# GOAL OF THE EXERCISE
Report every line from the following entries that contains the string "agent".

***** EXERCISE MATERIAL

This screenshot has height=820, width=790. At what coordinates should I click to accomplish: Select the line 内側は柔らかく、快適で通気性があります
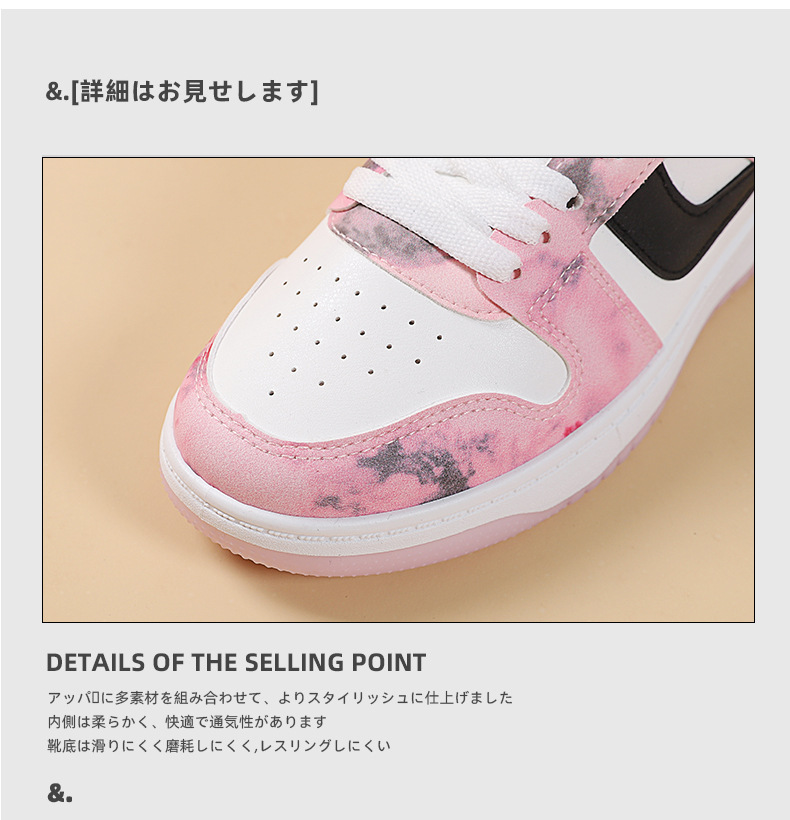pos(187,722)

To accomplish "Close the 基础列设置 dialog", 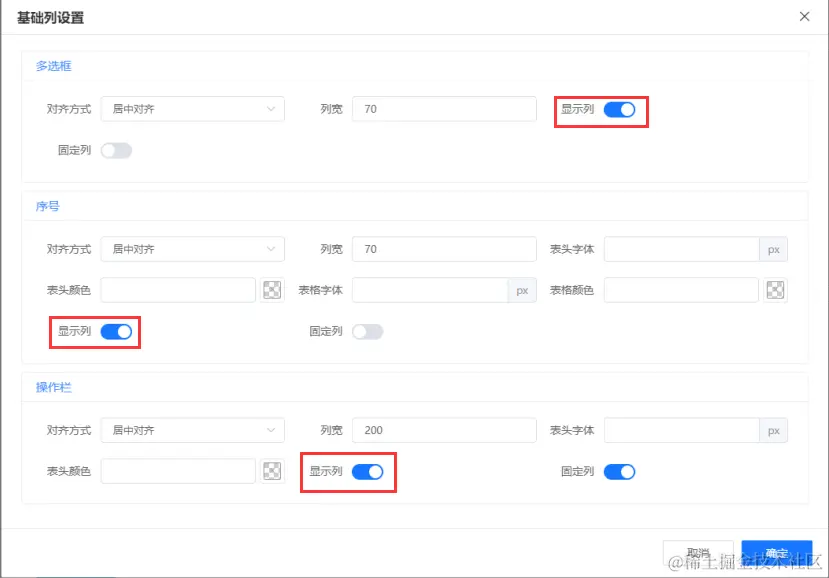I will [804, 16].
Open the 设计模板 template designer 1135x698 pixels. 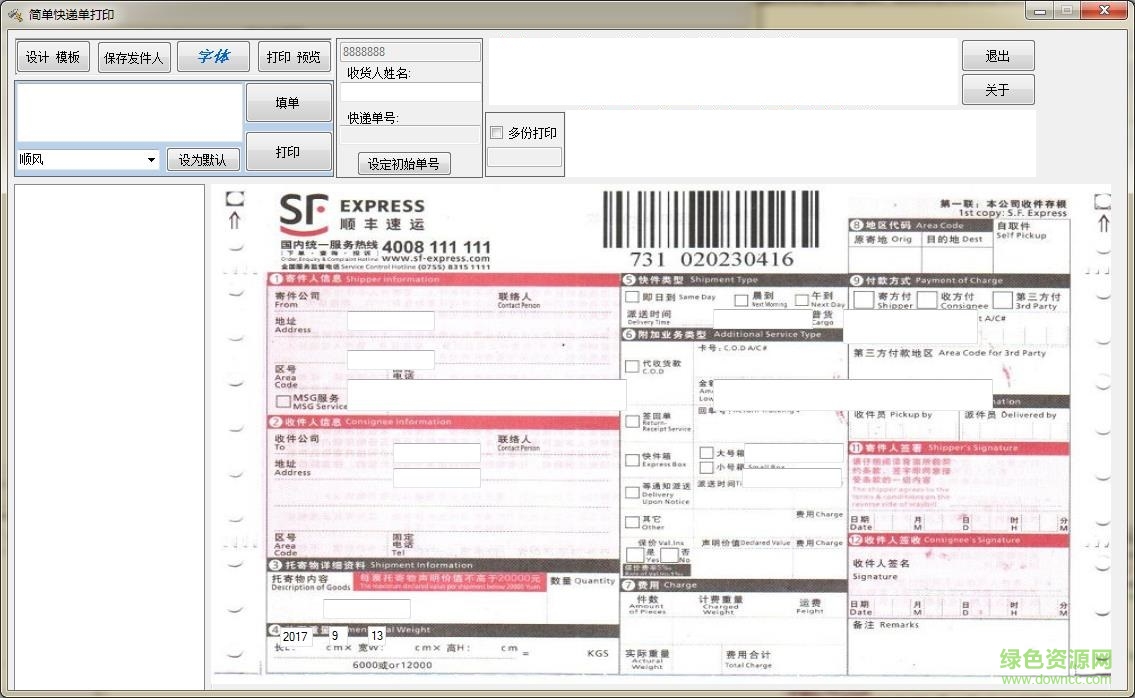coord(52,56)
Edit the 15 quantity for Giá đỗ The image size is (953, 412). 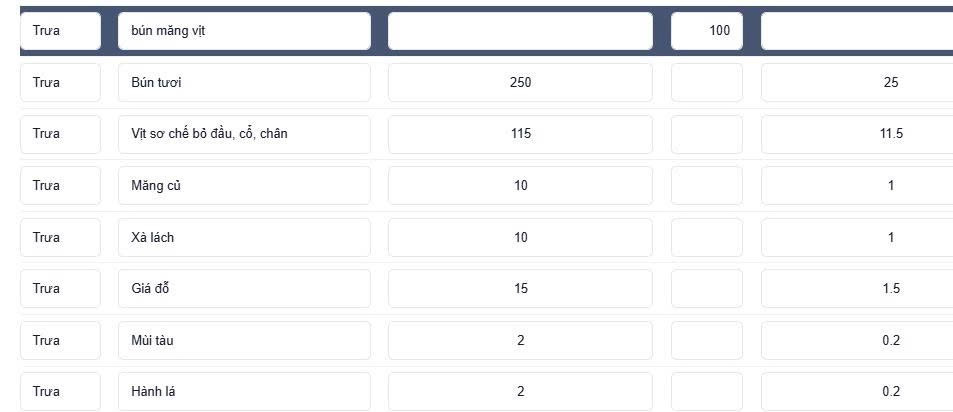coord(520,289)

**********
***** EXERCISE MATERIAL

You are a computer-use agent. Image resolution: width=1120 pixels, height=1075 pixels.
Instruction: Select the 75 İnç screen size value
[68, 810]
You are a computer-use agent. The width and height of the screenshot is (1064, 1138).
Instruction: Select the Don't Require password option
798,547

**********
***** EXERCISE MATERIAL

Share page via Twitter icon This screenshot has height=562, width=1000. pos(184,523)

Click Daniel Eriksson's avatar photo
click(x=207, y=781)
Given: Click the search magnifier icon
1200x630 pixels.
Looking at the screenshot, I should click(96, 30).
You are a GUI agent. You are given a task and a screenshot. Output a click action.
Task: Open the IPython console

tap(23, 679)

**********

# WRITTEN RESPONSE
You are a computer-use agent. Image resolution: width=1120 pixels, height=1075 pixels.
You are a computer-use agent. The width and height of the screenshot is (1064, 1138).
You are a GUI agent. You are given a task and a screenshot. Output a click action.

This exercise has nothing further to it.